For his article, Paumgarten visited the Otis testing center in Connecticut and shares the Otis claim that their elevators carry "the equivalent of the world's population every five days." Otis is the world's oldest and largest elevator manufacturer. Elisha Graves Otis installed the first safety passenger elevator (in the E.G. Haughwout Building in SoHo) in 1857 after inventing the safety brake in 1853 and demonstrating the brake at the Crystal Palace the following year. In 2003, I gave tours for the Otis company during the festivities celebrating their 150th anniversary.
One morning I helped escort guests to the Hammerstein Ballroom on 34th Street for a party/meeting. As we entered the old opera house, we encountered actors dressed in nineteenth-century costume standing on a wooden platform. "Mr. Otis" explained his new brake, which was there to catch the platform when it suddenly fell as part of the demonstration reenactment. We applauded politely--we had had 150 years to get used to this technology--and then a curtain parted on the other side of the auditorium to reveal a giant screen. Music began to play and we were all drawn towards the projection of famous buildings and structures equipped with Otis elevators. History nerd that I am, I was still surprised that tears were actually filling my eyes with the images of the Eiffel Tower, the Woolworth Building, the Cities Services Building, the Empire State and Chrysler. "Look at all the skyscrapers!" I wept with the musical accompaniment, unprepared for what was about to happen.

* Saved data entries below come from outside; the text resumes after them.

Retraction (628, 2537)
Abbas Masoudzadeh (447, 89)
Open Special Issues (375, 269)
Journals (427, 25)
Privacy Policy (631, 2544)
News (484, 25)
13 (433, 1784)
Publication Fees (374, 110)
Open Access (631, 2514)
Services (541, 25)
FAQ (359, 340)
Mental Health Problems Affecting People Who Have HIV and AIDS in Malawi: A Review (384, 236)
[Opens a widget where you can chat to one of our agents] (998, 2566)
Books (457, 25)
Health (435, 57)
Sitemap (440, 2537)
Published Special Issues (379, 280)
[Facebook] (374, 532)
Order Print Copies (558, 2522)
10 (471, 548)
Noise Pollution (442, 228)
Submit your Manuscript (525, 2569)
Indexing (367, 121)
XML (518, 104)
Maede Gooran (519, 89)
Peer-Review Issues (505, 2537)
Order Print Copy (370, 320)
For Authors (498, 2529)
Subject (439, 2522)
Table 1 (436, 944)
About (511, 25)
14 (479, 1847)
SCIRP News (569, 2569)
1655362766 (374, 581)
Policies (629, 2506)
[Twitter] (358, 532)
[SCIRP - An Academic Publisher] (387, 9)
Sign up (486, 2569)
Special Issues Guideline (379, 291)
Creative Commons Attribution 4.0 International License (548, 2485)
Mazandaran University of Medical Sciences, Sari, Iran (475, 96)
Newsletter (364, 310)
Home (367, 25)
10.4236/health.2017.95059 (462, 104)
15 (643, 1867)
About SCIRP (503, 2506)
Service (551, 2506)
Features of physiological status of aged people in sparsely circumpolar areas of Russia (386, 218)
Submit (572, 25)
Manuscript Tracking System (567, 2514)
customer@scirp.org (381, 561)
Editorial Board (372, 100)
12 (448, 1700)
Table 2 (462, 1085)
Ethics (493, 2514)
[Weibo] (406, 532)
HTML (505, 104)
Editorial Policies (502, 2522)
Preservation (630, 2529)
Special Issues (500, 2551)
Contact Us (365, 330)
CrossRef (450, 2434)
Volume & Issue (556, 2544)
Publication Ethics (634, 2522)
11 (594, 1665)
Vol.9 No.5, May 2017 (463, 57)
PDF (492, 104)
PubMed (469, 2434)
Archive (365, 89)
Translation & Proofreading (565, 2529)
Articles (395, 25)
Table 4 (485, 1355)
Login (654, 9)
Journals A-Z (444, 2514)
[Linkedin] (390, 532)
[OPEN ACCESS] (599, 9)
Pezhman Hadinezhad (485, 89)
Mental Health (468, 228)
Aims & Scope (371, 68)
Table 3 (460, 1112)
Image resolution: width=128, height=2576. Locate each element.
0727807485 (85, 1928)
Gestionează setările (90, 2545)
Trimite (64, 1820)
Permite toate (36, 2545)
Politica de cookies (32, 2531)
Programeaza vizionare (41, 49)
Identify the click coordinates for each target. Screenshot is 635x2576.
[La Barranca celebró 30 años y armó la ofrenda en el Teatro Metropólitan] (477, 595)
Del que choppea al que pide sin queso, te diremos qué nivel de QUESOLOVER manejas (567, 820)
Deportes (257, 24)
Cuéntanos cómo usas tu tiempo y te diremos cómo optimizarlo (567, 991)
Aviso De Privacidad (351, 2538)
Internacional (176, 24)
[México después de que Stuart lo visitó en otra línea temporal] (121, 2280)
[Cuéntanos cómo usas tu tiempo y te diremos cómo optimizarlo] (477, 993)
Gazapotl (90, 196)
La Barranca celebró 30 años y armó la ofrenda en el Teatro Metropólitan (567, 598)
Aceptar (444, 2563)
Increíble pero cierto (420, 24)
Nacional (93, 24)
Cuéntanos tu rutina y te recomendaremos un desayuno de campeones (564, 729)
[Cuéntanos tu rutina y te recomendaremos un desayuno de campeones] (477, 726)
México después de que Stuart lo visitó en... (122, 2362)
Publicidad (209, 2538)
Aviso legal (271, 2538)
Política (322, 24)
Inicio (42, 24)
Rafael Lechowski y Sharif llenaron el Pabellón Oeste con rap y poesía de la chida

For this to make sense, you should understand that if you are an editor creating a video montage with photographs, you usually try to add movement, say panning across the photo or zooming into it, but if the subjects are skyscrapers and the theme is the elevator, then you're limited to vertical choices--you either tilt up or you tilt down, and if the montage is FULL of skyscrapers, you alternate. So the camera that morning went up one skyscraper and down the next one, up another and down the one after that, and somewhere in the 1970's, it started getting uncomfortable. I wasn't the only one in the audience who was reminded that the skyscraper is the ultimate phallic symbol. As we got closer and closer to the 2003 mark, this Otis-sponsored pornography increased in tempo--up and down and up and down and, faster, faster, up down up down up down, faster, faster, updownupdownupdown until the music crescendoed, the screen went to black and a giant O appeared followed by the letters TIS. During the wild applause, glances were exchanged--did that really just happen?--and then some of us went for water, others outside for a smoke.